Tarefa escrita 1: No trecho sobre consumo, que adjetivo qualifica o dinheiro?
Tarefa escrita 2: Reproduza fielmente a parte do trecho sobre consumo que se abre com as palavras contendo "É tanto material..." e se fecha com "enterramentos e internamentos.".

Trecho fornecido:
☆ ☆ ☆ ☆

É tanto material... Coisinha por coisinha, ato por ato. A procura por encaixar mais um negocinho, por encapsular mais outro, pendurar outro tanto, cobrir sem manto. Perdurar sem sujar. Uma vontade de digerir tudo, não deixar mais nadinha boiando nesse mar, se acumulando nessa terra, vazando nessa atmosfera. Que triste embalo do consumo e do real. Dinheiro irreal. Realidade matreira. Verdade que significa só para alguns. Insignificância que ganha os corações de quem tem gana para brigar com a dor e a destruição, a riqueza e a escavação de um futuro de enterramentos e internamentos.

☆ ☆ ☆ ☆

Material exibido:
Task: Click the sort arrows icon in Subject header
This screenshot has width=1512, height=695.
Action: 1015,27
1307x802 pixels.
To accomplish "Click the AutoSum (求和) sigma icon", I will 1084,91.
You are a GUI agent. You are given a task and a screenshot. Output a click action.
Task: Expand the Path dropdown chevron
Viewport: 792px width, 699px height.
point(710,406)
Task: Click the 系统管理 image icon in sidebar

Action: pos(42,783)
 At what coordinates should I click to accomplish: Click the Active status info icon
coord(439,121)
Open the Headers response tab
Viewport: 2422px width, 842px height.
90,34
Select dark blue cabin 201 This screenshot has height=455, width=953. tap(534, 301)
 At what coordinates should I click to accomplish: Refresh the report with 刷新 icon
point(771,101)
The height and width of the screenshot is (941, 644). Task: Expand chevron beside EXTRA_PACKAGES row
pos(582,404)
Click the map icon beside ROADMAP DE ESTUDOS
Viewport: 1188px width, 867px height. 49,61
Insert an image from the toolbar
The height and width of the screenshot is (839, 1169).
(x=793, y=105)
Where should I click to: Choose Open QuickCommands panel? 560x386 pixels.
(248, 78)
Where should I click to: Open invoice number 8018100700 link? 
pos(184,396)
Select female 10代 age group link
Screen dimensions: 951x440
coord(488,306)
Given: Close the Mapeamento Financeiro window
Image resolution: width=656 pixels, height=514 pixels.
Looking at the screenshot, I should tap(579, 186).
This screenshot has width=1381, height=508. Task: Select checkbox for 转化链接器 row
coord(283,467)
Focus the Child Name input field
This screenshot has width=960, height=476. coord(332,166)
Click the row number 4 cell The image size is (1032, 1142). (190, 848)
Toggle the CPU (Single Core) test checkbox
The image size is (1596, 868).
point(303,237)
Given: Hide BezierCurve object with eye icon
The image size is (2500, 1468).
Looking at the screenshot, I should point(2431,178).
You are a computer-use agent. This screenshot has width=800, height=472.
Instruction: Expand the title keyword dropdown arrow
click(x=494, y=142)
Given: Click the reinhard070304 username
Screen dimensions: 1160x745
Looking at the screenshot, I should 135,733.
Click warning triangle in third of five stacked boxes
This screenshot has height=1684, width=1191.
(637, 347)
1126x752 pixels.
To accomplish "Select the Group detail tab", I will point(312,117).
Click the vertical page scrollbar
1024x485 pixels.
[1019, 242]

☆ ☆ ☆ ☆

Resposta 1: Irreal.

Resposta 2:
É tanto material... Coisinha por coisinha, ato por ato. A procura por encaixar mais um negocinho, por encapsular mais outro, pendurar outro tanto, cobrir sem manto. Perdurar sem sujar. Uma vontade de digerir tudo, não deixar mais nadinha boiando nesse mar, se acumulando nessa terra, vazando nessa atmosfera. Que triste embalo do consumo e do real. Dinheiro irreal. Realidade matreira. Verdade que significa só para alguns. Insignificância que ganha os corações de quem tem gana para brigar com a dor e a destruição, a riqueza e a escavação de um futuro de enterramentos e internamentos.